Бах шел меж односельчан, вглядываясь в обезображенные гневом лица. В зареве пожара лица эти были почти неотличимы друг от друга: сдвинутые брови, немигающие глаза, раскрытые рты… Мужчины, женщины, старики, молодые — одно лицо на всех. Так же одинаковы сделались и голоса — низкие и хриплые, как воронье карканье.
— Керосину под дверь плеснуть да поджечь — вмиг выскочит!
— Бревном двери вышибить!
Откуда-то возникла худая фигура пастора Генделя — бросилась к церковным дверям с раскинутыми руками, защищая от насилия:
— Богохульствовать не позволю! Оберегайте храм веры, но не разрушайте при этом дом Божий!
В стороне от толпы, прислонясь к колодезному срубу, сидел на земле председатель сельсовета Дитрих. Одежда его была в грязи, подбитый ватой пиджак надорван на плечах. Он беспрестанно вытирал тыльной стороной ладони перепачканные щеки, но чернота не уходила, а только еще больше размазывалась по лицу.
Бах подошел, вытянул из колодца полное ведро и поставил рядом с Дитрихом — умыться. Но тот, вместо того чтобы плеснуть на лицо, схватил ведро и опрокинул на себя — словно стоял на дворе не серый ноябрьский день, а знойный июльский. Посидел пару секунд, прикрыв глаза, с выражением облегчения на лице, затем, обильно обтекая водой, кое-как поднялся на ноги и побрел прочь.
Бах догнал его, засеменил рядом, вопросительно мыча, — Дитрих лишь качал головой, повторяя: «Дурень, вот дурень-то…» Бах ухватил его за сочившийся влагой рукав, затеребил нетерпеливо — тот вырвал руку и указал ею куда-то вверх. Бах поднял голову — и от удивления тотчас позабыл о Дитрихе и о его странном поведении: на гнадентальской кирхе не было креста. Островерхая крыша еще стремилась в небо, но шпиль был обломан — глядел неопрятно и сиротливо. Вокруг шпиля обвилась веревка (по ней-то и забрался вандал), конец ее нырял в одно из окон кирхи. Поискав глазами, Бах обнаружил и сбитый крест — поднятый заботливыми руками прихожан и аккуратно прислоненный к церковной ограде.
— Да! — радостно загудела толпа, приветствуя двух парней, волочивших деревянную лестницу. — Наконец-то! Давно пора!

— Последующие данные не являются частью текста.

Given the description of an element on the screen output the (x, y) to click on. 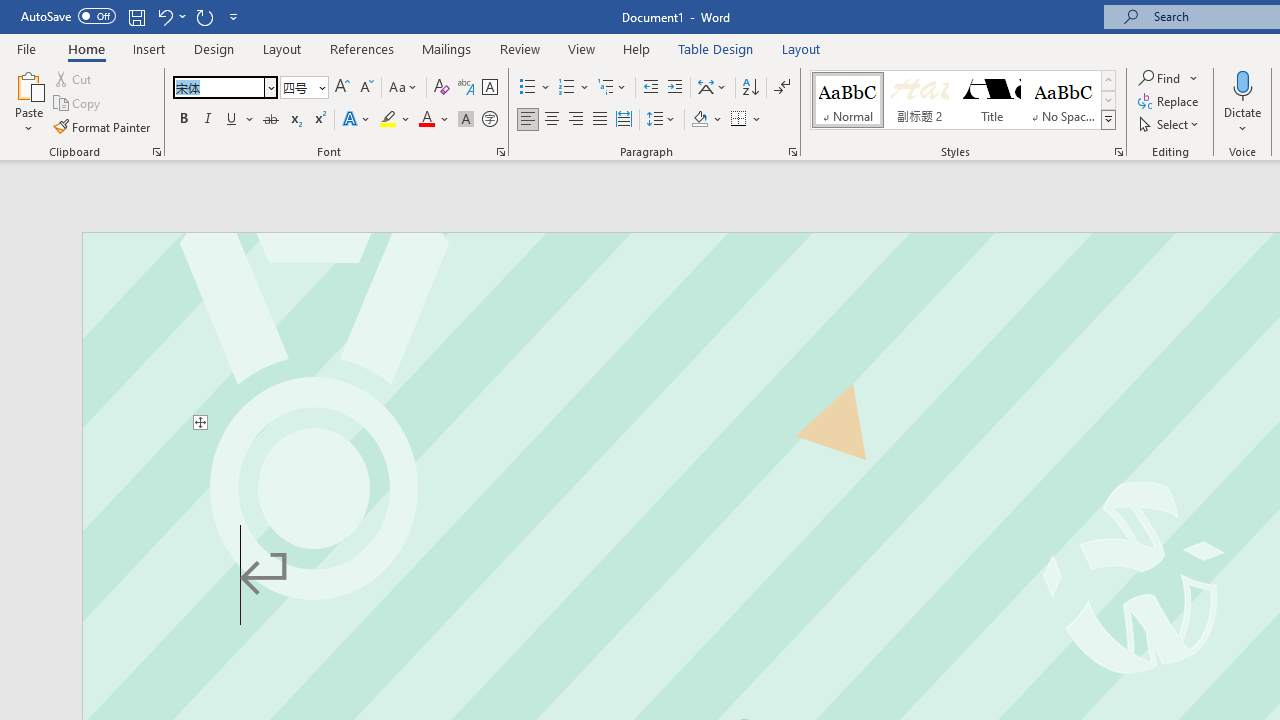
Font Color Red (426, 119)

Лестницу приставили к стене, и один из парней тотчас полез вверх — к стрельчатому окну, разбитый витраж которого последние лет десять прикрывала перетяжка с выцветшей надписью «Вперед, заре навстречу!». Сорванная тряпка упала вниз, парень сунул лохматую голову в оконный проем — в то же мгновение раздался резкий хлопок, парень, странно взмахнув руками, полетел на землю спиной вперед.

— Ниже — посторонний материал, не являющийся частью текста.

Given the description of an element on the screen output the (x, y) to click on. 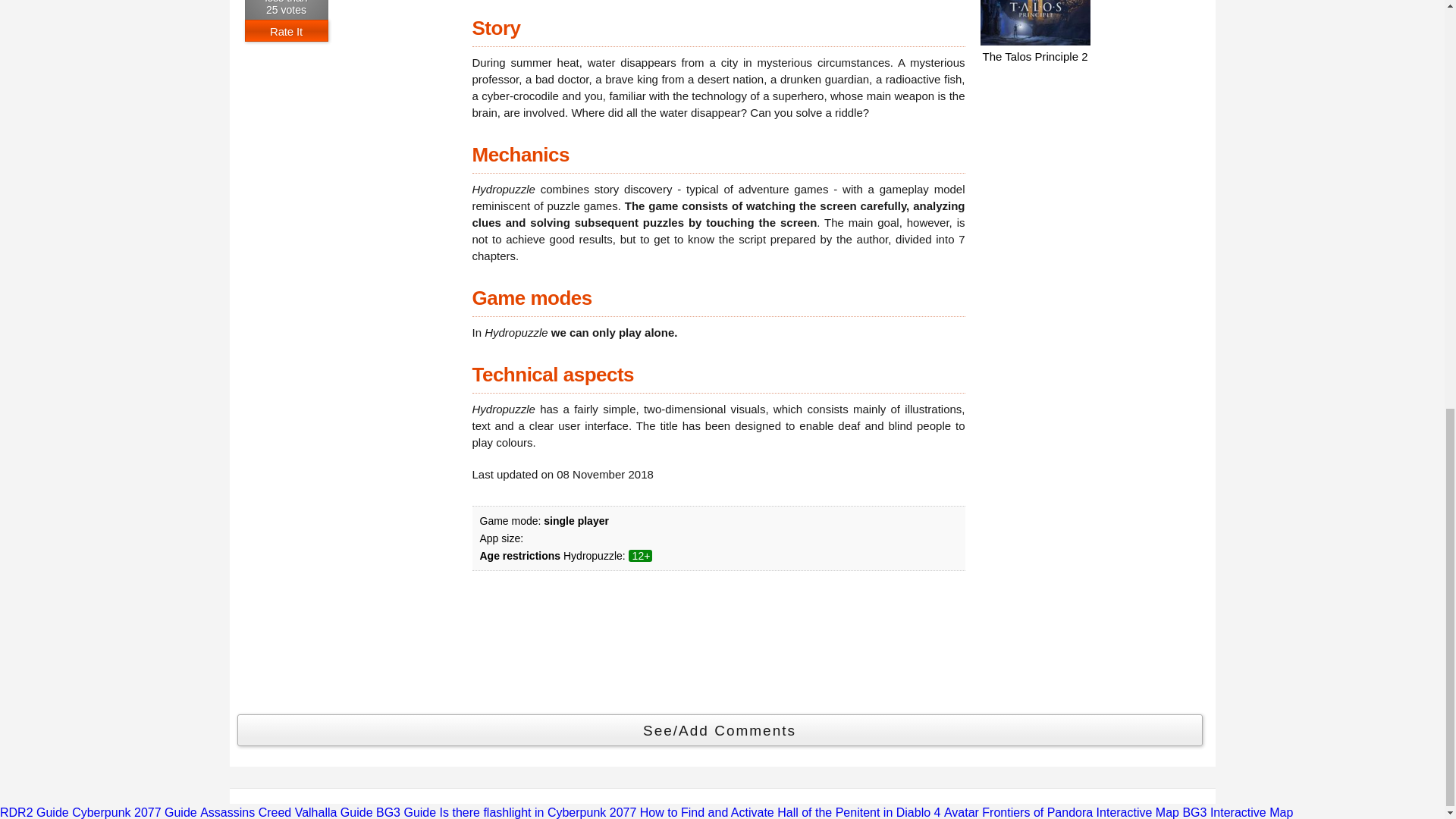
3rd party ad content (1093, 167)
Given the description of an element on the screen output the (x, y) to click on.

— Оружием обзавелся, сволочь! — взвыли голоса. — Этим же оружием и пристрелить его, собаку! А лучше — вилы в живот, чтобы дольше мучился! Или — подвесить за ноги, пусть вороны глаза и печень выклюют!
Стонущего парня понесли прочь, а толпа, оттерев от входа пастора Генделя, забарабанила в церковные двери.
— Открой! Отвечать пришла пора! За хлебозаготовки! За семенные фонды! За налоги! За колхозы! За безбожников и кулаков! Откро-о-ой!
— О-о!.. — гудели горящие карагачи, тянули к небу огненные сучья.
Зажимая уши, но не умея отвести взгляда от освещенного сполохами людского месива, Бах попятился прочь.
— Поймали! — раздалось откуда-то с боковой улицы. — Остальные в степь ушмыгнули, а этот — попался, голубчик! — Несколько мужиков тащили по земле человека, ухватив за волосы; тот вяло дергался, пытаясь освободиться. — Попался, активист!
— Сюда-а! — заныла в нетерпении толпа. — Дава-а-ай!
Человека швырнули к подножию церковной лестницы. Тело перекатилось пару раз и остановилось, ударившись о нижние ступени.